Perusahaan Tanggapi Rekomendasi DPRD Minsel Soal Penutupan PT KJL

Sebarkan artikel ini

ESN, Minahasa Selatan – Isu terkait rekomendasi Dewan Perwakilan Rakyat Daerah (DPRD) Kabupaten Minahasa Selatan (Minsel) yang meminta penghentian aktivitas PT Kelapa Jaya Lestari (KJL) di Desa Kapitu, Kecamatan Amurang Barat, mendapat respons dari pihak perusahaan.

Humas PT KJL, Alvin Tumewu, menyampaikan bahwa pihaknya telah berupaya mengelola limbah agar tidak membahayakan lingkungan. “Kami sudah melakukan pengolahan limbah sesuai standar. Hasil uji laboratorium lingkungan atau LEP juga sudah kami kantongi,” kata Alvin kepada wartawan, Senin, 4 Agustus 2025.

Menurut Alvin, perusahaan saat ini mempekerjakan sekitar 280 karyawan, terdiri dari pekerja borongan dan karyawan tetap. Ia menyayangkan jika rekomendasi penutupan diberlakukan sebelum ada komunikasi langsung dengan manajemen.

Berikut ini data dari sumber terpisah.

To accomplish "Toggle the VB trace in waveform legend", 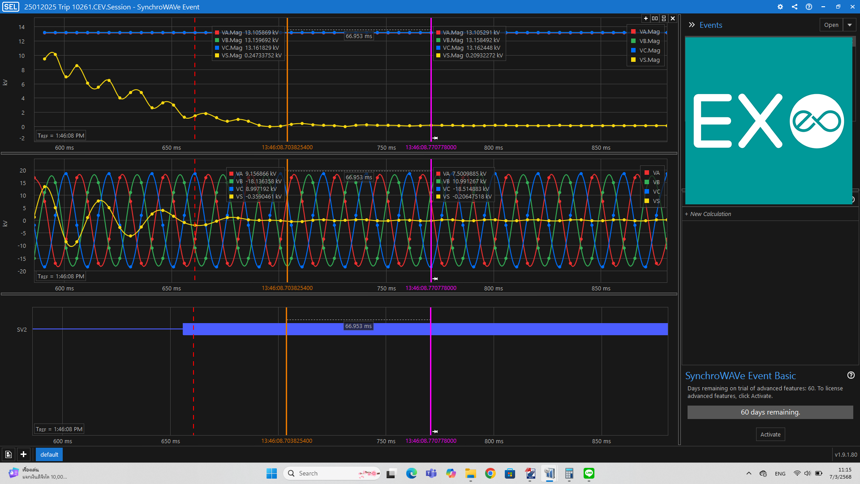I will click(656, 182).
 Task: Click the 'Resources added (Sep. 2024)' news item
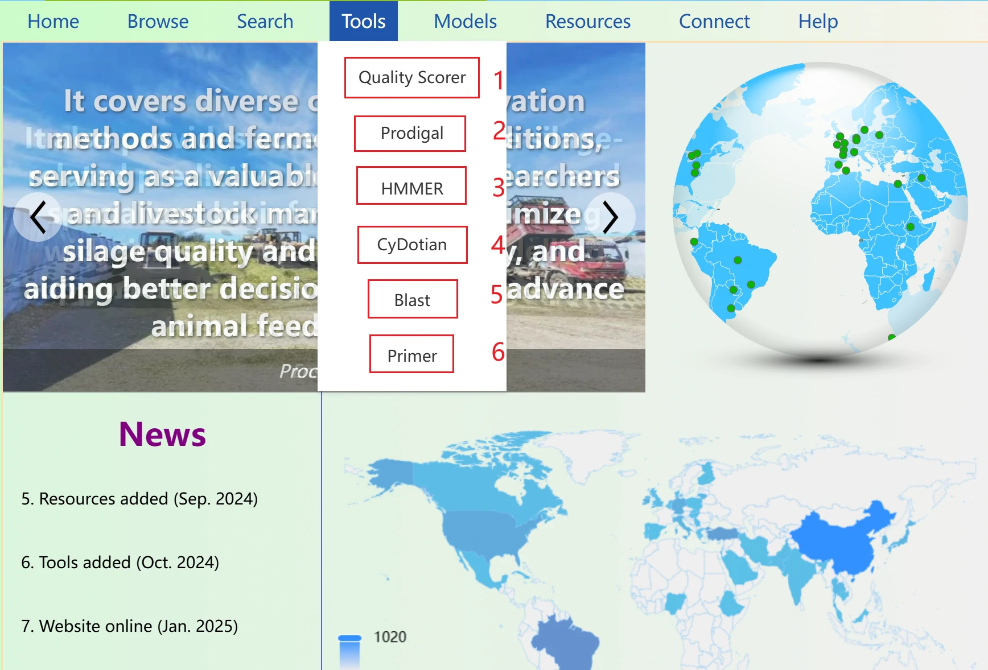tap(140, 499)
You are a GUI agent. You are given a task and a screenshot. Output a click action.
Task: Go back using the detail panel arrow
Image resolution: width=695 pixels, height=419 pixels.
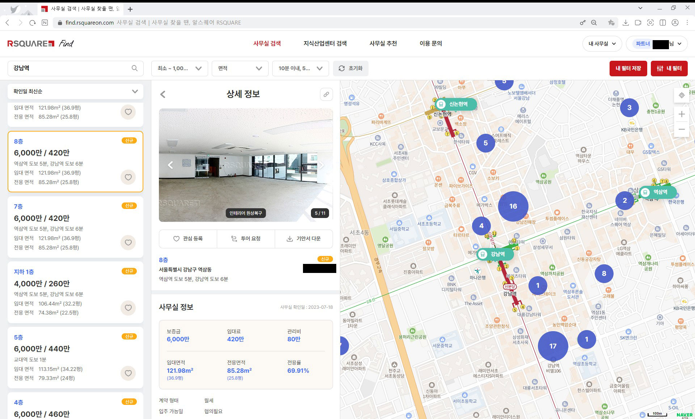click(x=163, y=94)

“Rekomendasi itu belum kami terima secara resmi. Padahal, ini menyangkut nasib para karyawan juga,” ujarnya.

Ia menambahkan bahwa perusahaan terus mendorong pertumbuhan ekonomi lokal, termasuk rencana penambahan tenaga kerja ketika harga bahan baku kembali stabil.

“Kami mengutamakan perekrutan tenaga kerja lokal. Tapi tentu itu sangat tergantung pada stabilitas ekonomi,” kata Alvin.

Pada hari yang sama, salah seorang karyawan yang enggan disebutkan namanya juga menyampaikan harapannya agar perusahaan tetap diizinkan beroperasi.

“Saya bekerja di PT KJL untuk menghidupi keluarga. Kalau perusahaan ditutup, bagaimana dengan masa depan anak-anak kami?” ujarnya.

Ia berharap Gubernur Sulawesi Utara, Yulius Selvanus, turun tangan melihat langsung kondisi masyarakat yang menggantungkan hidupnya dari keberadaan perusahaan.

“Jangan sampai kami kembali ke masa-masa sulit karena tidak ada pekerjaan,” katanya.